### What the exercise asks
For the records that follow, please set down exactly the lines between the one holding "Focus the right" and the one holding "Given: Click the Download ZIP archive icon", inclusive, and only those.

### Records for this exercise
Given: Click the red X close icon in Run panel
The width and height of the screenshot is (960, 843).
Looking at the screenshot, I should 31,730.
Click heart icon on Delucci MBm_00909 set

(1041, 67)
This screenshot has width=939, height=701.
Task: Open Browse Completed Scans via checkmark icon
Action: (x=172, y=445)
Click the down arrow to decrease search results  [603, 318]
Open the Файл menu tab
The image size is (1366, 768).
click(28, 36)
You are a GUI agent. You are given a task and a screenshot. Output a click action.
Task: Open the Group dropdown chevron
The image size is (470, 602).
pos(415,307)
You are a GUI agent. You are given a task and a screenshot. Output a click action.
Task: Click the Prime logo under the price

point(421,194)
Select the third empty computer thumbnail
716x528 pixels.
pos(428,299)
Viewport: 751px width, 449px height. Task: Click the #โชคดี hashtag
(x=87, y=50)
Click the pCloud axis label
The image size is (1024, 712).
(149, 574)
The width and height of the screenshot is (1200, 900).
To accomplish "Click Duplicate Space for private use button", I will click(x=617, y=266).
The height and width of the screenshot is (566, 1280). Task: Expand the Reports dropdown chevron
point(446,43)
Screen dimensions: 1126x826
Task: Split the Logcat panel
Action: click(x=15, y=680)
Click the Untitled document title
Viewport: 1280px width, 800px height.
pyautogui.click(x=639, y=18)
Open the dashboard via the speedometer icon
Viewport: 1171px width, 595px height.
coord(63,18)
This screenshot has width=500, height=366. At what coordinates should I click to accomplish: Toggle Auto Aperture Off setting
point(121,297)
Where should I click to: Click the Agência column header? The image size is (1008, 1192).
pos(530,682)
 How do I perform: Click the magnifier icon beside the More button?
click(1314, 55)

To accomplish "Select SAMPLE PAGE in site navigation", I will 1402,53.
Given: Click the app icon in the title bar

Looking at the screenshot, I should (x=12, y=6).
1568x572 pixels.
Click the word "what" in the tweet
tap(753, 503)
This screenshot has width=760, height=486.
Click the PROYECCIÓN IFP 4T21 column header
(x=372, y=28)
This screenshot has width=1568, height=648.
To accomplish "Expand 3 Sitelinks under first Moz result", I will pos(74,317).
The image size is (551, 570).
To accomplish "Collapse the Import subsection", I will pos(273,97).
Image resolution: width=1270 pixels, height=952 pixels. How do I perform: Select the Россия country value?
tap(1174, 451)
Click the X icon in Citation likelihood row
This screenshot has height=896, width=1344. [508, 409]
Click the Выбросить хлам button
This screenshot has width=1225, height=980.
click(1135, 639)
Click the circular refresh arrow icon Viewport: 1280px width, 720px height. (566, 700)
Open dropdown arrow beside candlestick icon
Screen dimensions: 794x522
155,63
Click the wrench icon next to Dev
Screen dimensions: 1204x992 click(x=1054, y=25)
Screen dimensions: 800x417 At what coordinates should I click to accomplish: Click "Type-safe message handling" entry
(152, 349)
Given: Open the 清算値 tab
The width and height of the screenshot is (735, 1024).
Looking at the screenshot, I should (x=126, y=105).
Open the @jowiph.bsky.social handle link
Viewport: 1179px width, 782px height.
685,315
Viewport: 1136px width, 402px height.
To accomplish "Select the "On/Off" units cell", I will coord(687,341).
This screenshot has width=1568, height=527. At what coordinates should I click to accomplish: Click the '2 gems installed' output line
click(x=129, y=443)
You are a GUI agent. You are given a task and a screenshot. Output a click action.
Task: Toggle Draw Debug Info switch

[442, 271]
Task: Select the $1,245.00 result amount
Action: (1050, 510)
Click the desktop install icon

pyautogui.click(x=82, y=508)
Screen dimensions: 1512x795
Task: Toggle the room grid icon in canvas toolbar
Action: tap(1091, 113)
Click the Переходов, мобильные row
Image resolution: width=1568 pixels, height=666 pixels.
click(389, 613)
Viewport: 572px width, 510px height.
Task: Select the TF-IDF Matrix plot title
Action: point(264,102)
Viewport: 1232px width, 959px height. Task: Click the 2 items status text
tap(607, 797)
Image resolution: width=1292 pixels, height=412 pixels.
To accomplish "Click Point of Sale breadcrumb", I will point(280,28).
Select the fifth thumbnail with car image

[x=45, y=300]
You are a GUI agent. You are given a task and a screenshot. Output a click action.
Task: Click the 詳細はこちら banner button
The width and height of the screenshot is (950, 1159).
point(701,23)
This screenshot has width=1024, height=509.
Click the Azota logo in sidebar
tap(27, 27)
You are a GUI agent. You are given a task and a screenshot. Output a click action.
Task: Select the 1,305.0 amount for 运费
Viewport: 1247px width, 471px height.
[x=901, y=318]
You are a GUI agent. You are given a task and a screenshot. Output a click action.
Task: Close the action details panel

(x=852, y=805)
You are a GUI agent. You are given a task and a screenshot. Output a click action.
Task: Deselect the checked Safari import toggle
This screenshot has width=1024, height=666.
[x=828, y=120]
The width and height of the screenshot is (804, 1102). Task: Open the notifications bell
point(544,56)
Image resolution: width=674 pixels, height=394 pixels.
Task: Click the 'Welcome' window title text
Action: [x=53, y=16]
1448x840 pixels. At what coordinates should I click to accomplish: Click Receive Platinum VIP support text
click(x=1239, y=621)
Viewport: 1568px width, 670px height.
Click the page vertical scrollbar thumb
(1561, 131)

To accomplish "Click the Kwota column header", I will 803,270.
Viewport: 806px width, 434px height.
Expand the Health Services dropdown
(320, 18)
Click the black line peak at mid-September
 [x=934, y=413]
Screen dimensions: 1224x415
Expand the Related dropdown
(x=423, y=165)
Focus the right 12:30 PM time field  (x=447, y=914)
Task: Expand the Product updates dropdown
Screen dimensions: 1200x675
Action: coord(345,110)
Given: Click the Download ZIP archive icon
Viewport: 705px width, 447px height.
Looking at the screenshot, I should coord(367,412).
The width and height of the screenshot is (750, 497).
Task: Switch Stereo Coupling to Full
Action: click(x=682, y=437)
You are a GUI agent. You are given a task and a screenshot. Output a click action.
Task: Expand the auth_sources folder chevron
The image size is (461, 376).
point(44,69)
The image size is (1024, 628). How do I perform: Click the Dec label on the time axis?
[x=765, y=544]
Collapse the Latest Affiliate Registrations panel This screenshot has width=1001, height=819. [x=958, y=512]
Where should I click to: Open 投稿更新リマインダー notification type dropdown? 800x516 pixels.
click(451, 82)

### The completed task
Focus the right 12:30 PM time field  (x=447, y=914)
Task: Expand the Product updates dropdown
Screen dimensions: 1200x675
Action: coord(345,110)
Given: Click the Download ZIP archive icon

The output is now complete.